→ **Problem to solve**: Repeat every entry exactly. Pictures stay out.
· · · ·
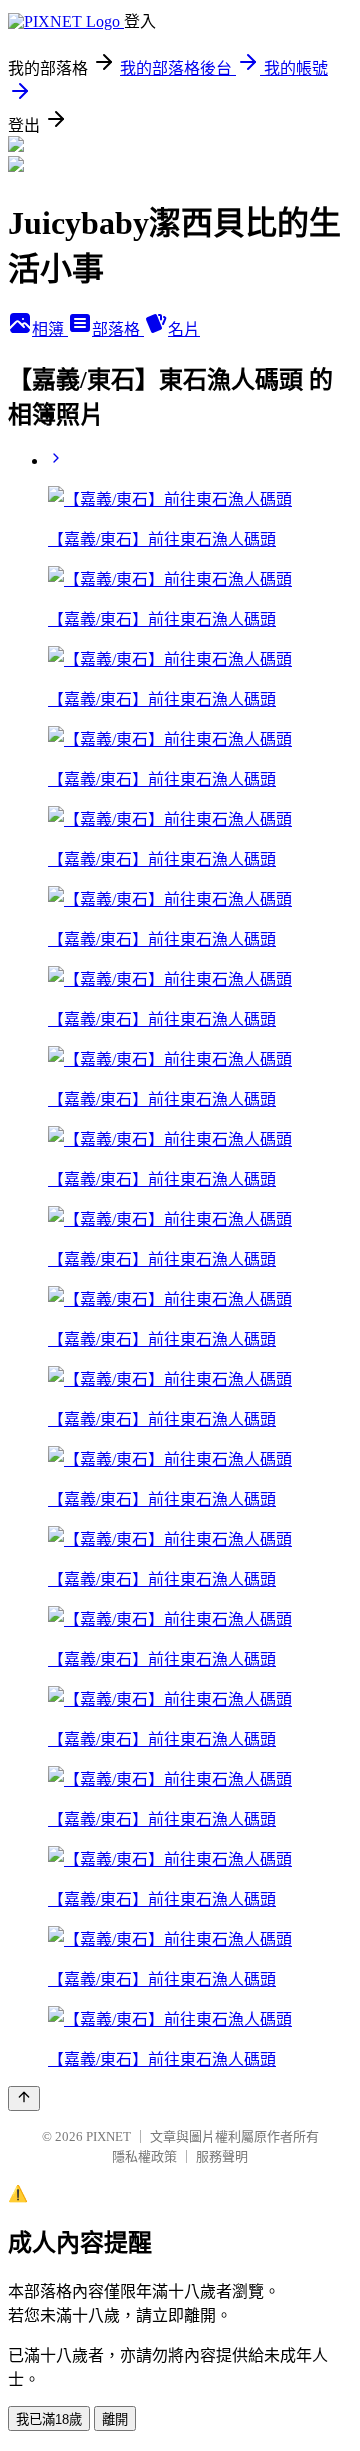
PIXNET (108, 2136)
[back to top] (24, 2098)
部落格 (118, 329)
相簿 (50, 329)
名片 (184, 329)
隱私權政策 (144, 2156)
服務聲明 (222, 2156)
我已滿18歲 (49, 2419)
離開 (115, 2419)
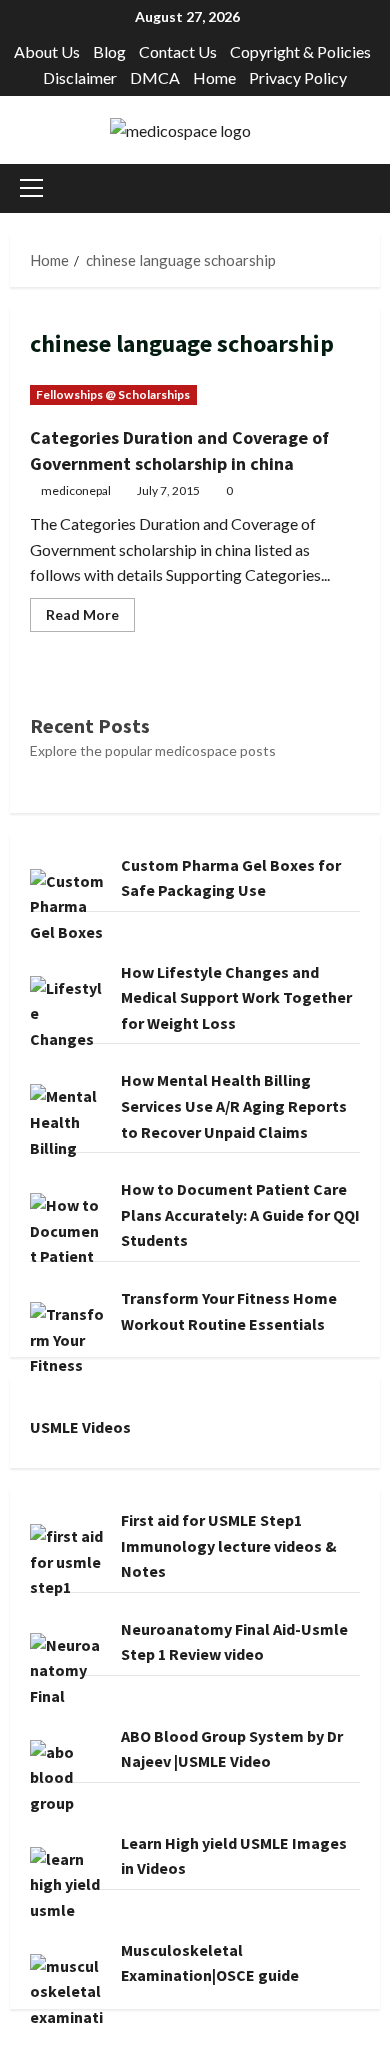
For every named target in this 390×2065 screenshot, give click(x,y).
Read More (90, 618)
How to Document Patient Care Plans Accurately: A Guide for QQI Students (240, 1214)
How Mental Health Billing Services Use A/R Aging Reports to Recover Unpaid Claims (234, 1105)
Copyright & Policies (300, 51)
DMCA (155, 77)
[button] (31, 188)
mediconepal (76, 490)
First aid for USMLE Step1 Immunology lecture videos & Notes (229, 1545)
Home (214, 77)
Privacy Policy (298, 77)
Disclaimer (80, 77)
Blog (109, 51)
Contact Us (178, 51)
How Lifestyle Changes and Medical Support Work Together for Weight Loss (236, 997)
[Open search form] (374, 188)
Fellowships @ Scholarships (113, 394)
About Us (47, 51)
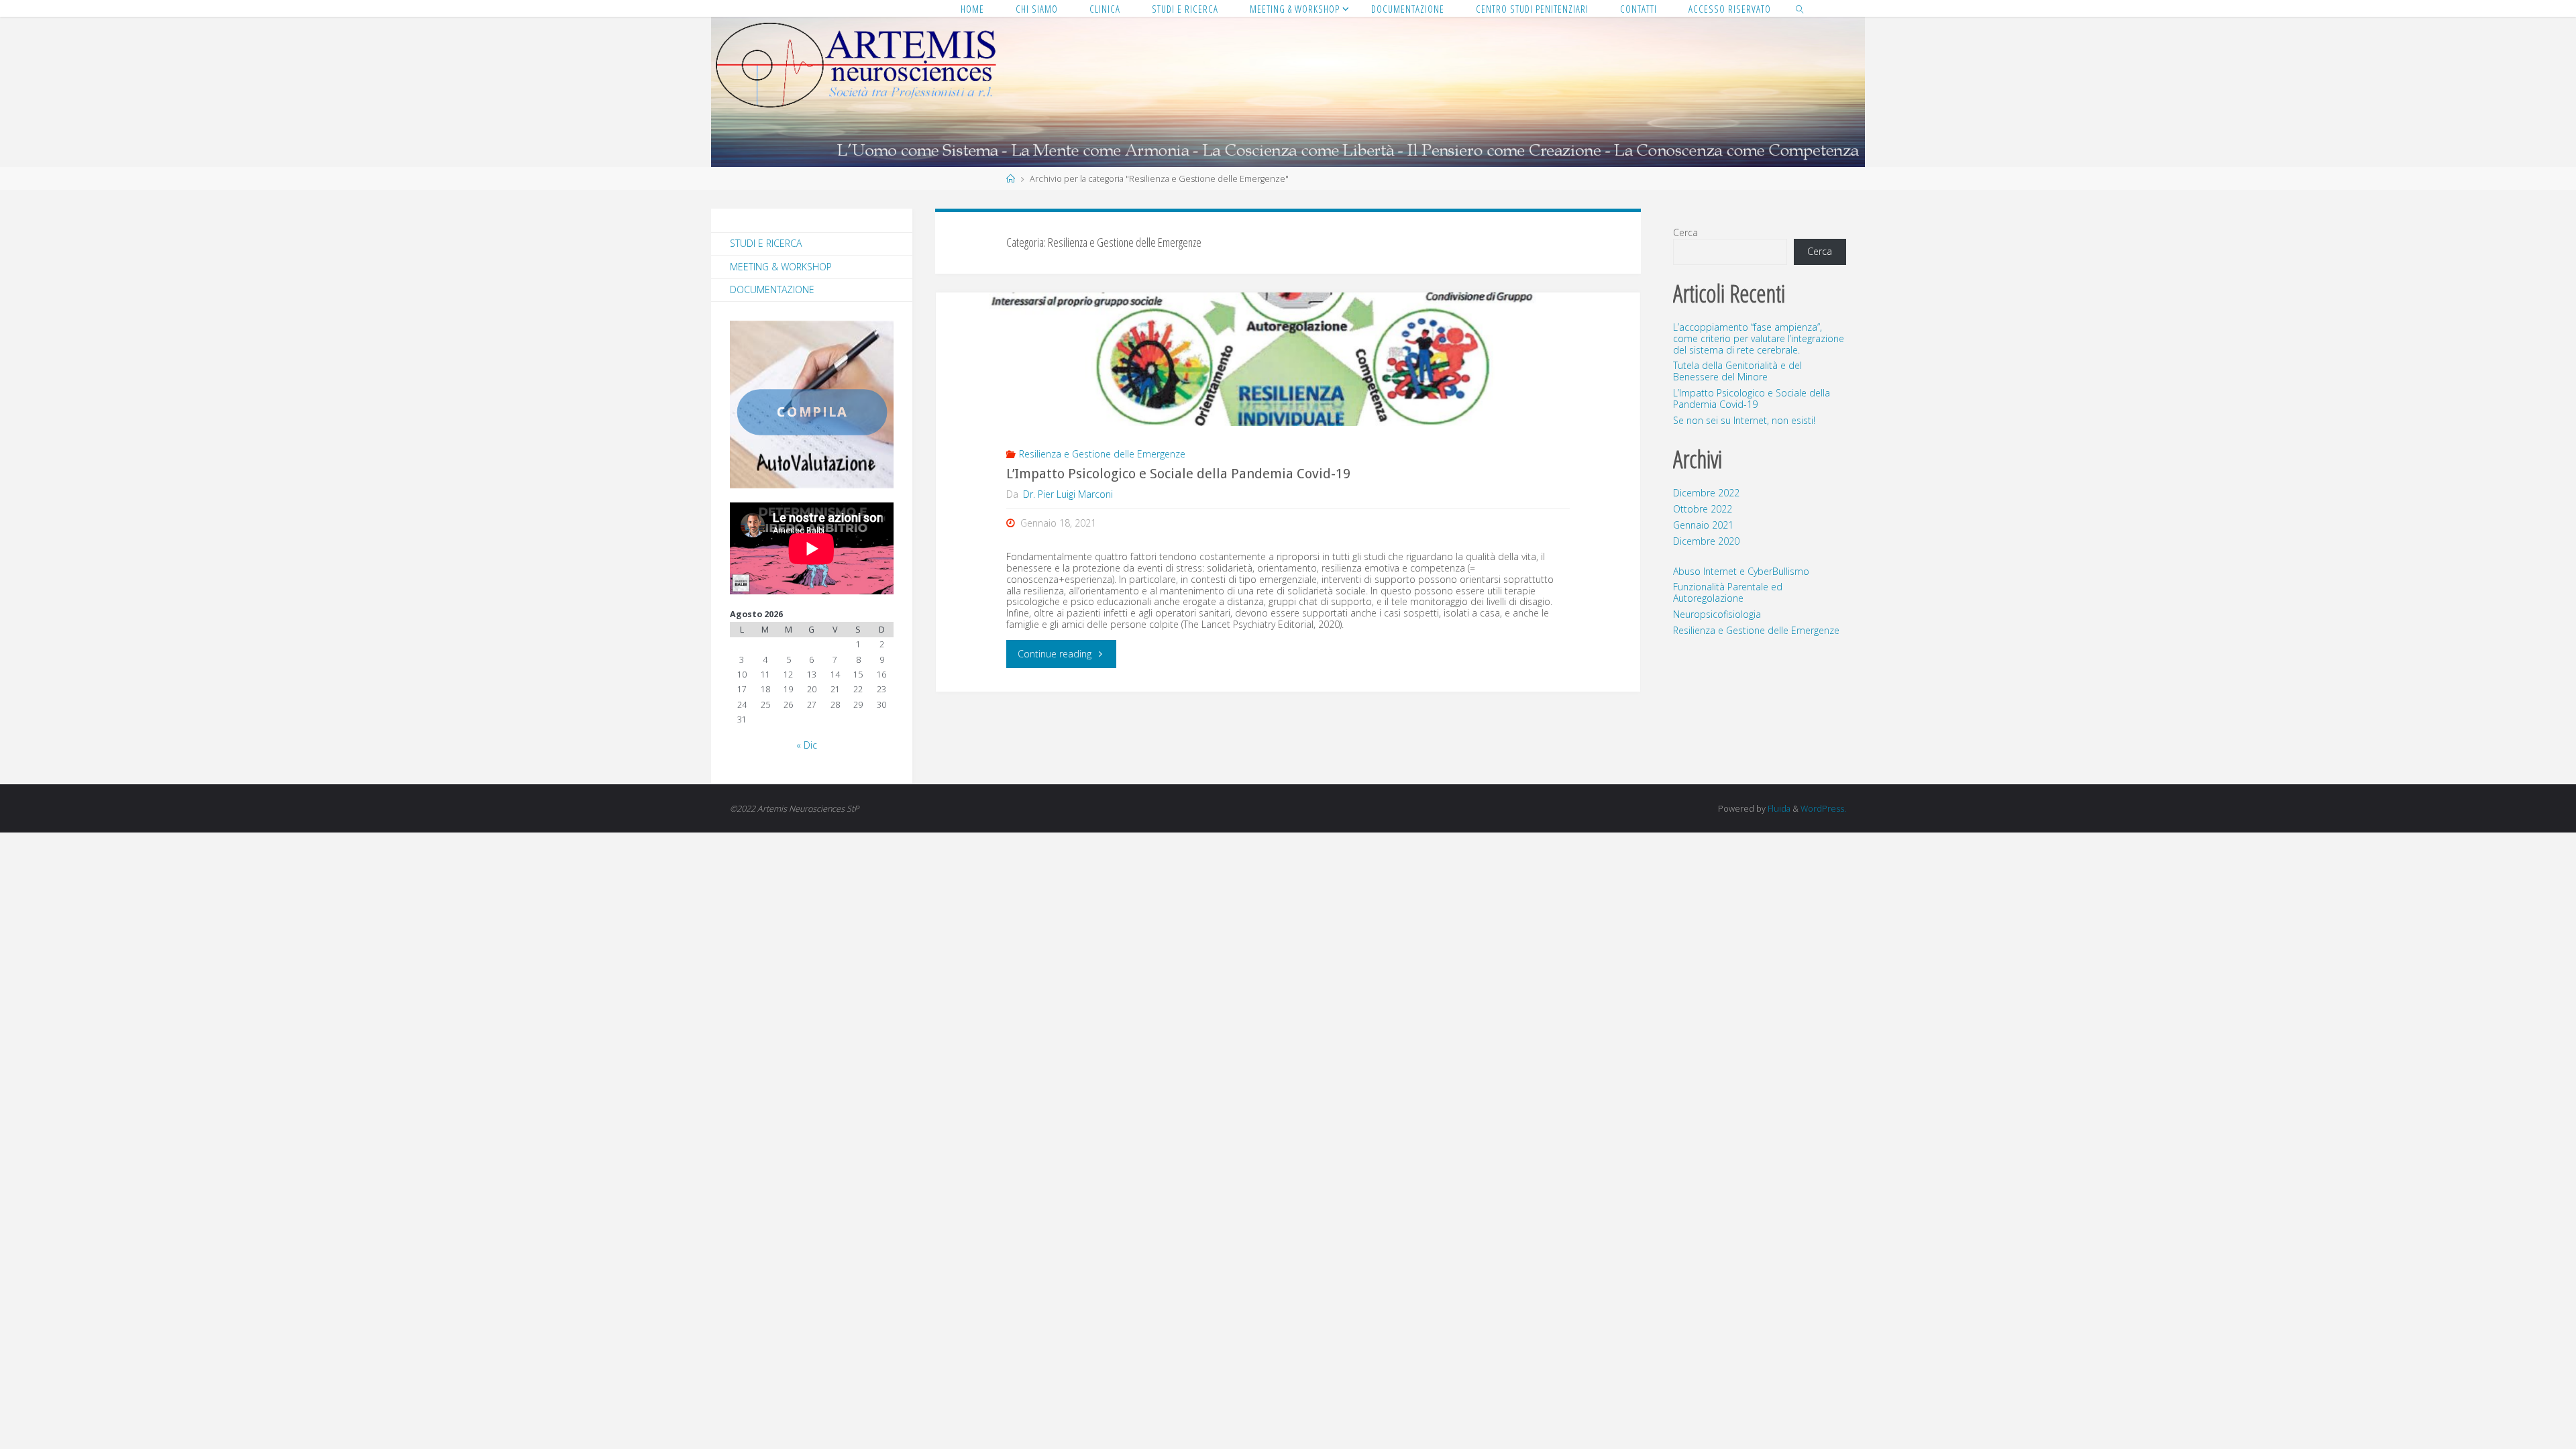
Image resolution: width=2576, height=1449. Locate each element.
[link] (1800, 8)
· · · ·
→ **Completed task**:
PIXNET (108, 2136)
[back to top] (24, 2098)
部落格 (118, 329)
相簿 (50, 329)
名片 (184, 329)
隱私權政策 (144, 2156)
服務聲明 (222, 2156)
我已滿18歲 (49, 2419)
離開 (115, 2419)
For every named target in this 390×2065 screenshot, give click(x,y).
Read More (90, 618)
How to Document Patient Care Plans Accurately: A Guide for QQI Students (240, 1214)
How Mental Health Billing Services Use A/R Aging Reports to Recover Unpaid Claims (234, 1105)
Copyright & Policies (300, 51)
DMCA (155, 77)
[button] (31, 188)
mediconepal (76, 490)
First aid for USMLE Step1 Immunology lecture videos & Notes (229, 1545)
Home (214, 77)
Privacy Policy (298, 77)
Disclaimer (80, 77)
Blog (109, 51)
Contact Us (178, 51)
How Lifestyle Changes and Medical Support Work Together for Weight Loss (236, 997)
[Open search form] (374, 188)
Fellowships @ Scholarships (113, 394)
About Us (47, 51)
Image resolution: width=2576, height=1449. Locate each element.
[link] (1800, 8)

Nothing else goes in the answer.